A coastal resilience system in Boston Harbor? “ Layered defense ”

Eight years after Hurricane Sandy caused 44 deaths and $ 19 billion in damage to New York City, the city chose to reject a regional maritime gate system and rely solely on a combined land sea level of 15 to 20 feet high. – barrier to rise and storm. As a result, New York City failed to build a single linear foot of land protection against storm surges, leaving its business and residential districts as vulnerable as they were when Sandy devastated the city. In fact, the only city-developed project that has completed its design and is scheduled for construction is a 2.4 mile park on the East River, on more than 500 miles of the city’s shoreline.

New Bedford, on the other hand, has been continuously and reliably protected for over 50 years from storm surge devastation through its regional maritime door system. By developing our coastal resilience system in Boston Harbor, the 15 towns and villages that flood Massachusetts Bay opening to Boston Harbor have the opportunity to directly benefit from the development of a regional Boston Harbor coastal resilience system. based on New Bedford’s successful marine door system.

As the City of Boston has taken the lead with its nationally recognized Climate Ready Boston initiative and the City of Quincy has led a regional response by bringing together public and private sector leaders from the 15 communities, there is still no regional coastal resilience plan for all. Boston Harbor Communities. As a result, every municipality now faces an “every town and city for itself” competition for design and construction funds without common design standards or systems integration between communities.

Instead of the current “go-it-alone” approach, all municipalities could be included in the fully integrated regional “layered defense” plan advocated by the Town of Quincy. By implementing Climate Ready Boston’s land-based coastal resilience innovations on a regional basis, combined with the success of the New Bedford Regional System, the Port of Boston metropolitan area can develop and build an integrated layered regional defense system. As proposed by Quincy, layered defense would consist of a regional sea gate system from the outer harbor of Hull to Winthrop that would protect the 15 municipalities from the more urgent threat of storm surge devastation, as well as a system Local municipal integrated green and gray infrastructure designed to protect lowland communities from gradual sea level rise, as developed by Climate Ready Boston.

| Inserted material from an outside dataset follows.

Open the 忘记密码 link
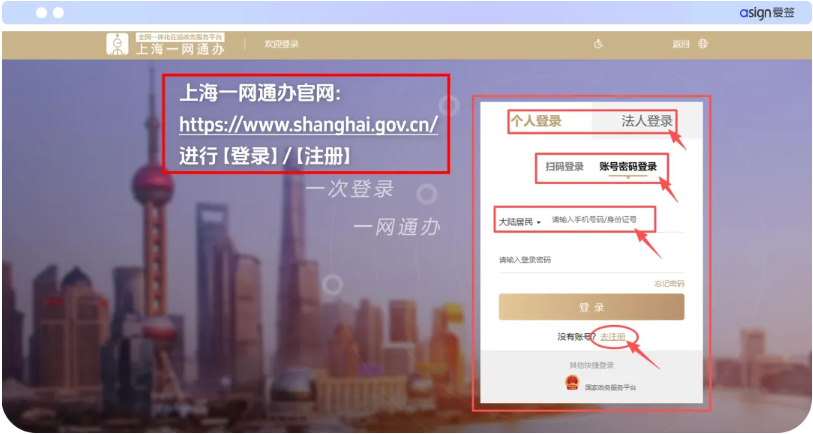813x434 pixels. coord(669,284)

Such layered defense would extend and optimize the success of the Climate Ready Boston program and the state’s municipal vulnerability preparedness program, integrating local land-based coastal resilience plans with the regional benefits of a regional maritime gateway system of the Boston Harbor that would protect the entire Boston Harbor metro area for a hundred years or more.

When considering the advantages of a layered regional defense system over a land-only seawall system, it is important to consider that without a maritime door system, all maritime operations, including all ferry services, docks and commercial marine piers, marinas, terminals, condominium docks and other structures too expensive to be surrounded by sea walls, as well as the rapidly eroding Harbor Islands, would be on the wrong side of the land coastal sea wall and would be repeatedly devastated by storm surge flooding.

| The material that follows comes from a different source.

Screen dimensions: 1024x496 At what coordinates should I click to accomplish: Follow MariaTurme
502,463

A regional system of maritime portals would universally protect all neighborhoods in a manner consistent with our highest values ​​of social and environmental justice, ensuring that it is not just affluent neighborhoods or individual office buildings with designs. flood resistance programs that are protected from the devastation of coastal flooding.

We must act now to develop a layered regional defense plan for the Port of Boston that keeps our citizens safe, meets our social and environmental justice goals, preserves our natural environment, and protects our regional economy for the next 100 years or so. more.

Bill Golden is a former Massachusetts state senator who helped shape the Environmental Protection Agency.